Die Autokraten Xi, Trump und Putin auf einem Düsseldorfer Karnevalswagen – sie könnten von dem Buch der Macht noch manches lernen. Foto: imago/imagebroker

Ilija Trojanow hat in einem vergessenen Klassiker die Blaupause für aktuelle politische Entwicklungen entdeckt: eine rabenschwarze Satire – realistischer, als einem lieb sein kann.

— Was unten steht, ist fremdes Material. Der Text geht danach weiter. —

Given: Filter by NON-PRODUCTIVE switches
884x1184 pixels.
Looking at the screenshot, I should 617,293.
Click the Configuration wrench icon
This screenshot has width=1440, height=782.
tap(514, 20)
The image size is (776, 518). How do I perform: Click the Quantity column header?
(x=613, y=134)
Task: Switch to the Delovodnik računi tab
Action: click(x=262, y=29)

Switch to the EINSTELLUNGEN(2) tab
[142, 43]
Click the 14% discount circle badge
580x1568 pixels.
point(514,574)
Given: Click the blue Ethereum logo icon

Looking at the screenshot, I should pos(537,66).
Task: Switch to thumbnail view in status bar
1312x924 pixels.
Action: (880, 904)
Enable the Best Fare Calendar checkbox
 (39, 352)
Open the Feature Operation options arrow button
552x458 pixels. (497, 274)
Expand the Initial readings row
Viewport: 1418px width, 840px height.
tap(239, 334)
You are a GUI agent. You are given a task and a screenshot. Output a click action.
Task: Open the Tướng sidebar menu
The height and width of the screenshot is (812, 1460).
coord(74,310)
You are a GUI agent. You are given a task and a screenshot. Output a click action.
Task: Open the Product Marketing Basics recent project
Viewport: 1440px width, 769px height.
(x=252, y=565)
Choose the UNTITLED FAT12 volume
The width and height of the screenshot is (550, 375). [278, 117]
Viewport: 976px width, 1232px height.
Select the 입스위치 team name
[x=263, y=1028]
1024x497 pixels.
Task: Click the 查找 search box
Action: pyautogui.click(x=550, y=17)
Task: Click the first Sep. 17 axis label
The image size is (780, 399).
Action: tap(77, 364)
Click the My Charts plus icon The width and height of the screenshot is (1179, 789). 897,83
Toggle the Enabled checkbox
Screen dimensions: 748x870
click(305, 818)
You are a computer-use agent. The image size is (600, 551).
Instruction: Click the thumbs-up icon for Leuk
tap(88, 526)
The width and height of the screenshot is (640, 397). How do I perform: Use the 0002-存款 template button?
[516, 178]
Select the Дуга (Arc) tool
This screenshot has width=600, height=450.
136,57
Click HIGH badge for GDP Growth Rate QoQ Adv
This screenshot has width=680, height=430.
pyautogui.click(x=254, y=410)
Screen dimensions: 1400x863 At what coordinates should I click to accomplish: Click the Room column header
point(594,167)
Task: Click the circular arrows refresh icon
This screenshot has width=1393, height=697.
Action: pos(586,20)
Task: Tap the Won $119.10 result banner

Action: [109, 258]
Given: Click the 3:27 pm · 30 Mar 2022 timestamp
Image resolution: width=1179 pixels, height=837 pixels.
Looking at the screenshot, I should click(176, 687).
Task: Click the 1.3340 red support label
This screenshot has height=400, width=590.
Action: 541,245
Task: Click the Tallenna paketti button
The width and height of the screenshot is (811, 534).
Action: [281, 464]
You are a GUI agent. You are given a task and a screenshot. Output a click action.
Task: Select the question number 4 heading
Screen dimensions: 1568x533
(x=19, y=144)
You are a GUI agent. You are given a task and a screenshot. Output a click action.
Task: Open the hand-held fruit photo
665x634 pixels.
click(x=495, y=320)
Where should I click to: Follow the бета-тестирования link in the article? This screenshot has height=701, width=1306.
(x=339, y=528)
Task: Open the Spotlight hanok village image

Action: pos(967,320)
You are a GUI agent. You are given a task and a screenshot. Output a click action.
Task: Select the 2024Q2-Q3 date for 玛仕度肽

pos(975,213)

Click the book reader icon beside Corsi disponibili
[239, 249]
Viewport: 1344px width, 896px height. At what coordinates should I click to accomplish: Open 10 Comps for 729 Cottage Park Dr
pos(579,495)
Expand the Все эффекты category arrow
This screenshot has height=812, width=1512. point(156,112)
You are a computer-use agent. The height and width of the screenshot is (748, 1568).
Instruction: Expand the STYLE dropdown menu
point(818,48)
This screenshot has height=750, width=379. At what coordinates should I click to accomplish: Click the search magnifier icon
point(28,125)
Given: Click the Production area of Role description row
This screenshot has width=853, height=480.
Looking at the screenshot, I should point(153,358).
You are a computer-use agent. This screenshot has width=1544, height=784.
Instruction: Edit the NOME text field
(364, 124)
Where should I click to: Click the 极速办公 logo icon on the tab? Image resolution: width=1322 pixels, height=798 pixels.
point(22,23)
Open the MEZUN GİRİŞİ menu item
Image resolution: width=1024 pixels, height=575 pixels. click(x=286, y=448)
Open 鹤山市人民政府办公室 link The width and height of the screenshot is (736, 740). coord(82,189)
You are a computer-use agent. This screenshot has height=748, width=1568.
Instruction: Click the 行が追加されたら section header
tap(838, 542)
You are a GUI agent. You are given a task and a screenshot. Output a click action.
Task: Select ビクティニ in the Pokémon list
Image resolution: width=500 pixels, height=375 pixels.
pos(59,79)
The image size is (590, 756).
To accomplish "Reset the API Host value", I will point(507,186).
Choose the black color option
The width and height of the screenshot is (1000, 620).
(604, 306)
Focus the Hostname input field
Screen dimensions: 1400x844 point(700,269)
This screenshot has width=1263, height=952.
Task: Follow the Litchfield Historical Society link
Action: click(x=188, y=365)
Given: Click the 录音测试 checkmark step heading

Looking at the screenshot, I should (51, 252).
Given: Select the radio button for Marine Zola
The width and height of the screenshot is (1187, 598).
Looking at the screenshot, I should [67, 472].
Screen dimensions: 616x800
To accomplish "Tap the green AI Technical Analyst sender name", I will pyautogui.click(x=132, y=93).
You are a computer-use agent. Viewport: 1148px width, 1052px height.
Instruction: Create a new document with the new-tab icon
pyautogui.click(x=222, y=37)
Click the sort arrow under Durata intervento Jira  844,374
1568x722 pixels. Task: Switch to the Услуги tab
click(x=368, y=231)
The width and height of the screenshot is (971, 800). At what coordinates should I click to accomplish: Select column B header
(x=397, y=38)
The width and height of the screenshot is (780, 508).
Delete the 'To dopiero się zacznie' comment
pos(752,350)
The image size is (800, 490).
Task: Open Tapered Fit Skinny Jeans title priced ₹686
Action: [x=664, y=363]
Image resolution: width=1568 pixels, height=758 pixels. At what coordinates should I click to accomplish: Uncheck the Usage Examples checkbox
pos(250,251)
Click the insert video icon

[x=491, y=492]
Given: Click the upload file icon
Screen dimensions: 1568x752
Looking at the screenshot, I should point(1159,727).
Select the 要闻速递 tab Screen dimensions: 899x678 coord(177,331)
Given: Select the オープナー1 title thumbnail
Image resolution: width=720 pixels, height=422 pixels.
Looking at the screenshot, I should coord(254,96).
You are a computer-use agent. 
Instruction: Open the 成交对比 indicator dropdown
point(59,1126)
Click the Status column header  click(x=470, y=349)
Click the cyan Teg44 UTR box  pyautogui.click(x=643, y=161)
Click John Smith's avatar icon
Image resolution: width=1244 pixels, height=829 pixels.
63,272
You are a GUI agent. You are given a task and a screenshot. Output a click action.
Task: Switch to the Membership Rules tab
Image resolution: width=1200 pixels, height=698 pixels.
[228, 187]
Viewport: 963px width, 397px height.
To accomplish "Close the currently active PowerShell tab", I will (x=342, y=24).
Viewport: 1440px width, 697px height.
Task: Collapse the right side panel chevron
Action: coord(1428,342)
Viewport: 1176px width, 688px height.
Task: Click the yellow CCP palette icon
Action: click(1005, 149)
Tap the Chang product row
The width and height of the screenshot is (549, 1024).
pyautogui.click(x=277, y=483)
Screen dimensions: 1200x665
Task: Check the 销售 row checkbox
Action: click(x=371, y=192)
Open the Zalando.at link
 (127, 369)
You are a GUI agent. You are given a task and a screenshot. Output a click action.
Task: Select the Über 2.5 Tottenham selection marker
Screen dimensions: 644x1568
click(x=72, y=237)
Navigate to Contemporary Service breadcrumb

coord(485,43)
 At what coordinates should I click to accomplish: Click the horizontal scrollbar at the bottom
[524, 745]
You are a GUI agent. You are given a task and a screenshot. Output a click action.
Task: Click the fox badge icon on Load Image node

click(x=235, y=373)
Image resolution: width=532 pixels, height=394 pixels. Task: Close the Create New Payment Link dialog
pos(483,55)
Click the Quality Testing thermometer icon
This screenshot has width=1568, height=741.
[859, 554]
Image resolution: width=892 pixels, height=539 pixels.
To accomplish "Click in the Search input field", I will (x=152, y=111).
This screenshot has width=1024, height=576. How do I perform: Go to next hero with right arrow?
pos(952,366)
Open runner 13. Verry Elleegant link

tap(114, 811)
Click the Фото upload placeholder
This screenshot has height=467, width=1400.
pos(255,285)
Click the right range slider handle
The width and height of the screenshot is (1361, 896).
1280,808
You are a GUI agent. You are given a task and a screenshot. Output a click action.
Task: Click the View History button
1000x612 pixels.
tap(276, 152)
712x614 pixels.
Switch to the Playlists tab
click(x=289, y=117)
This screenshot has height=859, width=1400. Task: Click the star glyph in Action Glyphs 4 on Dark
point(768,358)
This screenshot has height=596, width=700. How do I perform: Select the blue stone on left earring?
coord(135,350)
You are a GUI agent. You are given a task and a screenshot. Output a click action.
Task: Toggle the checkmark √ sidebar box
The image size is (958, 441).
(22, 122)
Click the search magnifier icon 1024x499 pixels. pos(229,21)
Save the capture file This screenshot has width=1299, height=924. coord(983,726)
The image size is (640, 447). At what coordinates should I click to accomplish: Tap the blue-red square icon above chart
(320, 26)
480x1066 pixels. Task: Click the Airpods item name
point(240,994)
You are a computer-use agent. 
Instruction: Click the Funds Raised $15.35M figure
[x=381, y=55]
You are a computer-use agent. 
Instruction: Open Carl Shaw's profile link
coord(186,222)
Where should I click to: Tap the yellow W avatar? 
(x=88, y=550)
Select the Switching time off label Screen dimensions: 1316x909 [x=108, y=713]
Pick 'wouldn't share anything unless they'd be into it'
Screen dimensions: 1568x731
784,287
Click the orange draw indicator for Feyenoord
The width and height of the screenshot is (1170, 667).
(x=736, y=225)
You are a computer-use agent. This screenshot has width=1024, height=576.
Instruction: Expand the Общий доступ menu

Um zu verstehen, was gerade politisch an verschiedenen Stellen in die falsche Richtung läuft, muss man nicht zu neuesten Theorien greifen. Angesichts eines Rollbacks, der die Leute in einem Land wie den USA mit „No Kings“-Plakaten auf die Straße treibt, kann es sein, dass der Blick zurück manches klarer vor Augen führt, als es der strauchelnde Glaube an ein stetes Voranschreiten vermag. Und für das machtzentrierte Denken, das sich gerade unter dem Begriff eines politischen Realismus über moralische, rechtliche oder ökonomische Gesichtspunkte erhebt, um irgendetwas wieder so groß zu machen, wie es nie zuvor war, trifft ein Buch aus dem Jahr 1897 den Nagel auf den Kopf.